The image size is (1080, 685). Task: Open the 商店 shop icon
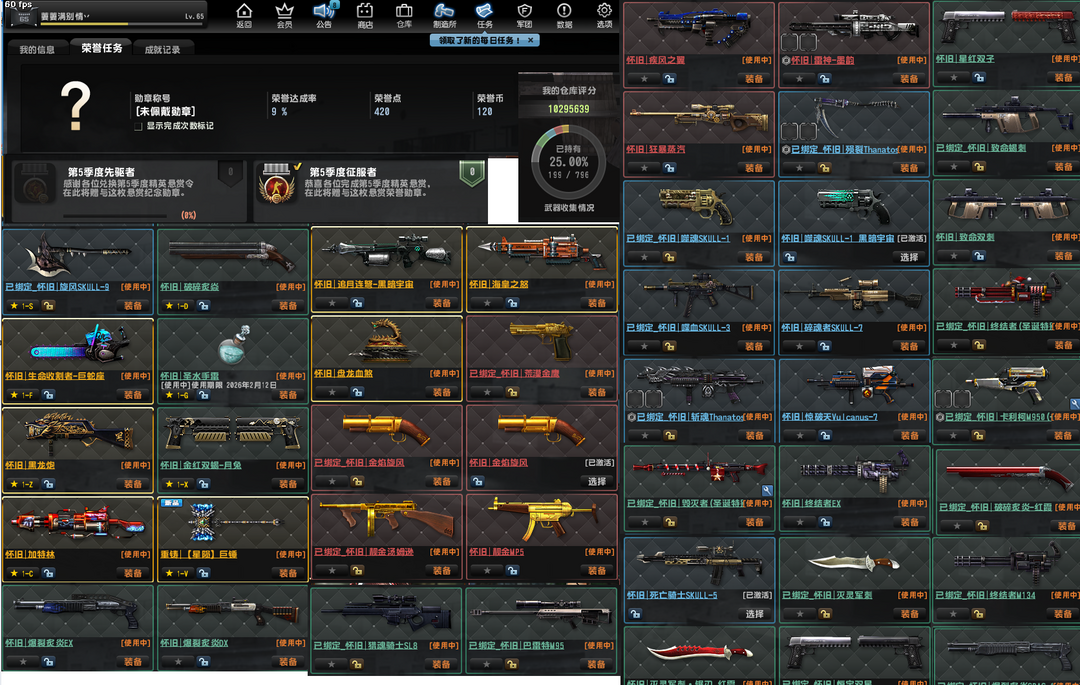(x=364, y=15)
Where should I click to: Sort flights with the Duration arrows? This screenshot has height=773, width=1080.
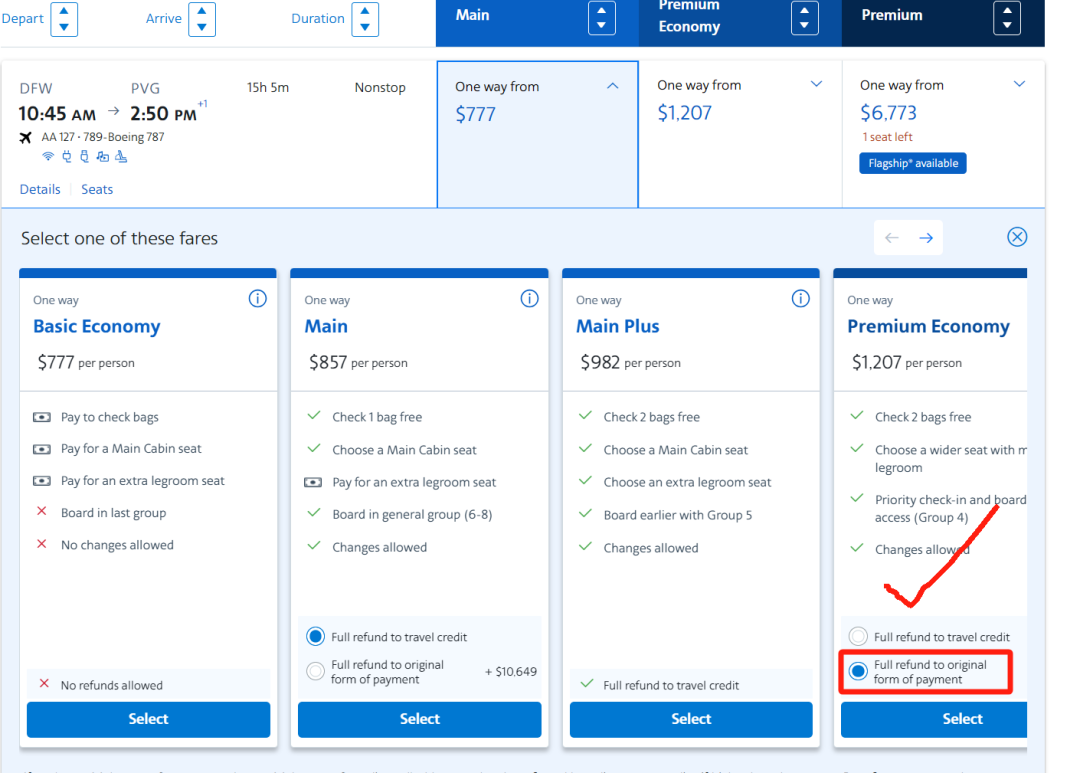tap(364, 19)

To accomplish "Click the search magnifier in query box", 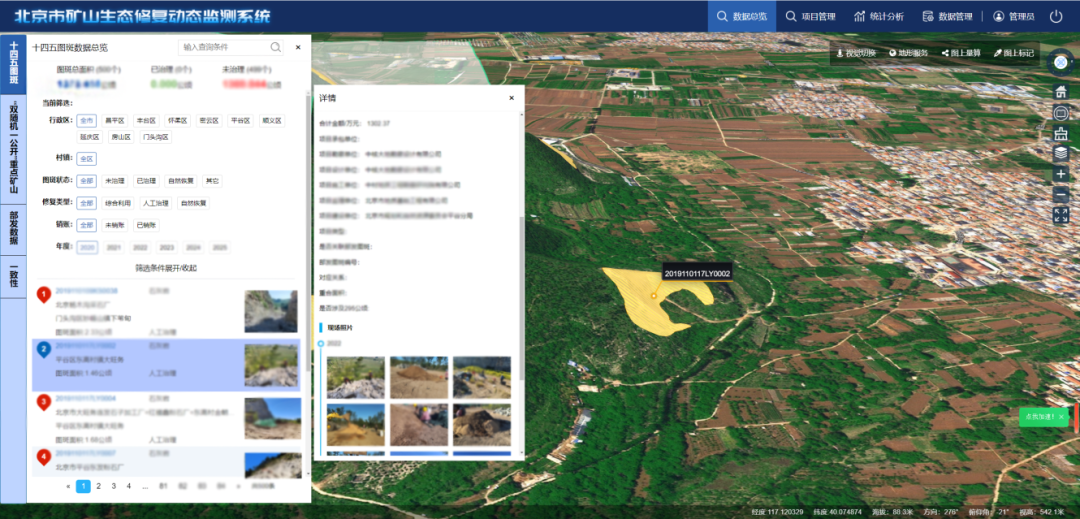I will 276,47.
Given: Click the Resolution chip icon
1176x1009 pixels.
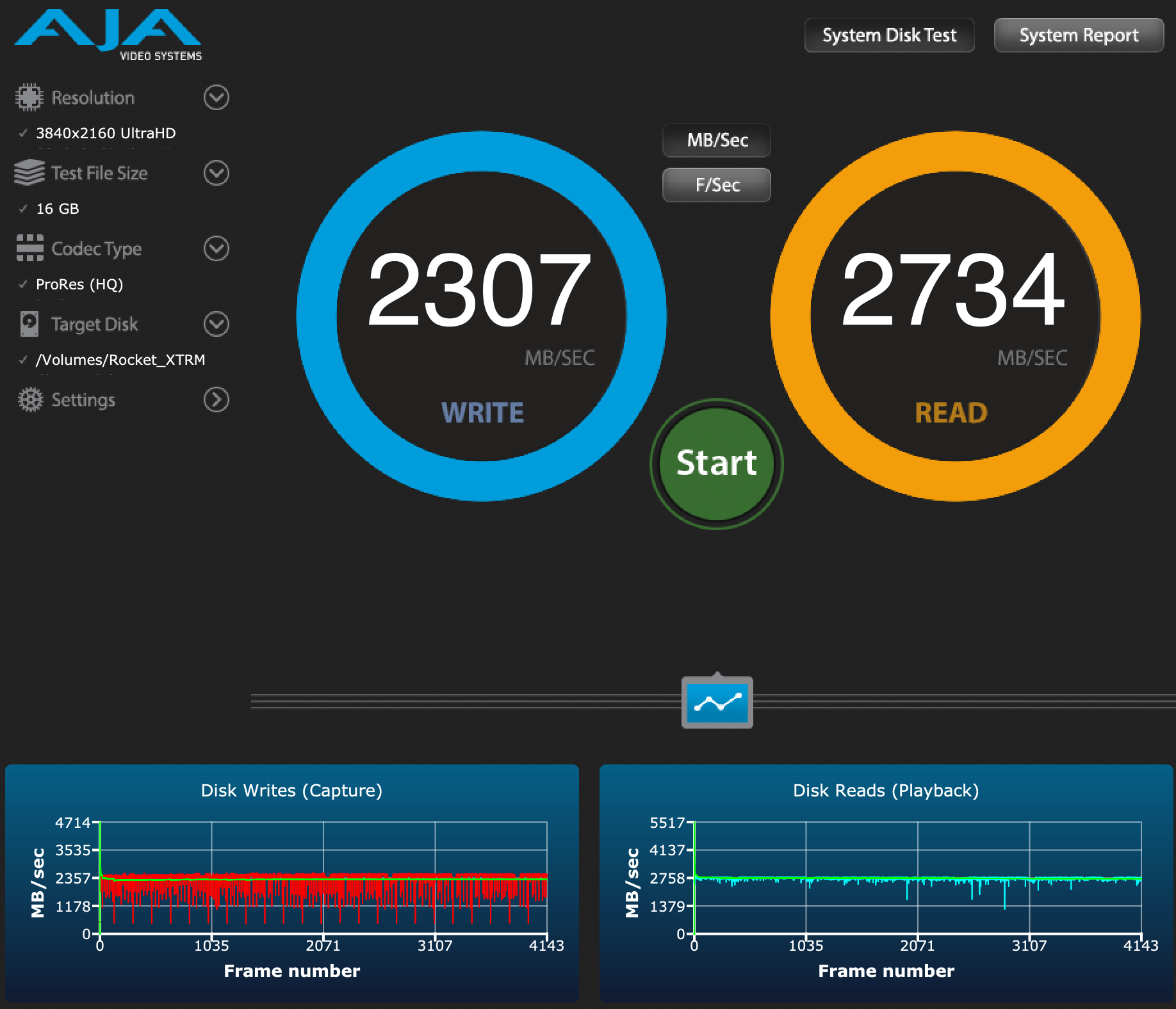Looking at the screenshot, I should [x=29, y=97].
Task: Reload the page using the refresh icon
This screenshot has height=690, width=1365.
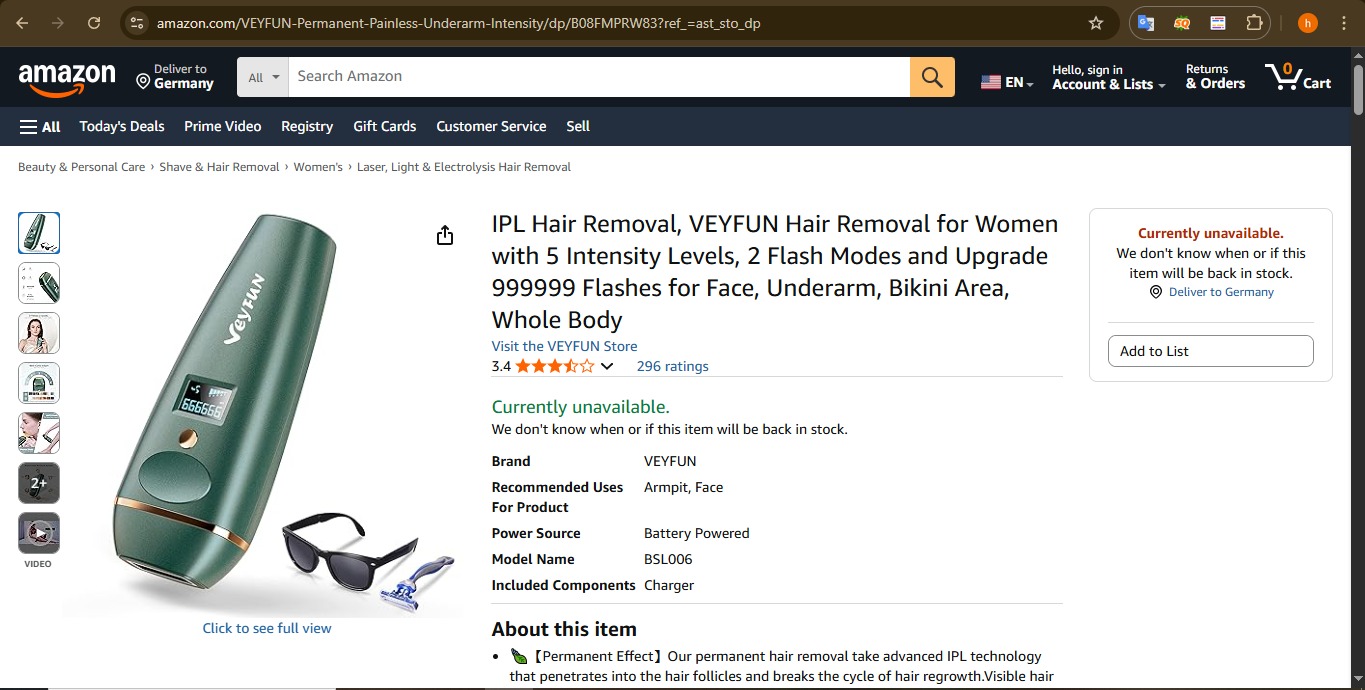Action: (94, 23)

What is required
Each line from the one with "1176x1009 pixels." to the end of the material needs to be output word for word, with no picture included.

Solution to this problem
1176x1009 pixels.
Looking at the screenshot, I should [x=29, y=97].
Task: Reload the page using the refresh icon
This screenshot has height=690, width=1365.
Action: (94, 23)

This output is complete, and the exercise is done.